On the designer’s side, instead of going out and finding their own clients, I've discovered that many designers just want someone to do it for them. Instead of focusing on the things that REALLY matter in helping them to become a success, many designers waste their time twittering, message boards, IMing, and checking out Photoshop tuts. Some actually are diluted enough to believe these activities will make them a success.
Freelancing = having to market, promote & sell. If you don’t like to, can't or won't do these things, I suggest you learn to farm.
PS – I’ve seen CrowdSpring's new sales technique (which is actually a pretty good one), on Twitter they announce a big company or celeb is crowdspringing their project. Designers start dreaming, “Hey that could be me, I have a good shot in winning this – wouldn’t it be incredible if I won?” Going back to my single’s cruise analogy – oh great, now there are 4999 guys on the boat and still only one woman.

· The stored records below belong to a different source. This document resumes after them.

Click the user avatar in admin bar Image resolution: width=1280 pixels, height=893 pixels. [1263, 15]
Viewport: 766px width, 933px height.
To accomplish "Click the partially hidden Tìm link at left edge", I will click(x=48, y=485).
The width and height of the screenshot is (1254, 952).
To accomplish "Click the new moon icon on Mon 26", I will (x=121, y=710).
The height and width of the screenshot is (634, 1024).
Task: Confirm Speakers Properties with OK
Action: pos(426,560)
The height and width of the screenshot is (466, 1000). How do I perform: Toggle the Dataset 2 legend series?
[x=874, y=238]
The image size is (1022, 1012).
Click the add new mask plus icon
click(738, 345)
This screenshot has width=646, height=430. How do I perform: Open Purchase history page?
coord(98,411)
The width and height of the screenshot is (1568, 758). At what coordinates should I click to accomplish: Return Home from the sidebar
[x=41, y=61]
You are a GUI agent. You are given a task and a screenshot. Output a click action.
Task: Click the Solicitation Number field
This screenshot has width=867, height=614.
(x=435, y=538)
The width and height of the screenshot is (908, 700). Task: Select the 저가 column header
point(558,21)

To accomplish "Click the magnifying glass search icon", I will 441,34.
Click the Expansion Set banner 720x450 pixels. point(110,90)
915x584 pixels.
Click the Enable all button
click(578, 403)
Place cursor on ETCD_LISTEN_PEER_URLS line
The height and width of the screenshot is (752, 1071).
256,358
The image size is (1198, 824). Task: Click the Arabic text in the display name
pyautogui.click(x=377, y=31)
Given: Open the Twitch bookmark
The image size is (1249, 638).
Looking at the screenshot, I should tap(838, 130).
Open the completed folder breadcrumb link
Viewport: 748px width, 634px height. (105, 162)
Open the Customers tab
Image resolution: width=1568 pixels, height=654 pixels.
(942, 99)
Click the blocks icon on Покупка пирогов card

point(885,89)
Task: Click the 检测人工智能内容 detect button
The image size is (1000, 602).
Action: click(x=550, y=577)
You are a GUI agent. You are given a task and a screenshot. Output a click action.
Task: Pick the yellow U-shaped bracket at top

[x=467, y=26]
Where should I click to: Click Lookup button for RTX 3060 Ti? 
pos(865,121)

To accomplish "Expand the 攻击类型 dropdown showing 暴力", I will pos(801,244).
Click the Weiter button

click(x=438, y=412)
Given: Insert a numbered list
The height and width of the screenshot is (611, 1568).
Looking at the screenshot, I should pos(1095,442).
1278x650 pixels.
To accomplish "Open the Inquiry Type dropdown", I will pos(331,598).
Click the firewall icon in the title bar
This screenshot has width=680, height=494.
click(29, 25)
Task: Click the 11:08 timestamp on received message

If you're into long shots, play the lottery. If you're serious about freelancing, drop the contest sites and develop your own clients. I have nothing against contests sites operating and promoting their business, and honestly, if designer's want to run the risk of their work going unpaid (maybe to get experience), that's cool too. I just don't want naive designers to mistakenly feel this is their ticket to fame and fortune - get out there and get your own clients, guys.
PS - Not trying to cut on the single's cruise industry - never done it, never will. (it just made for an easy example).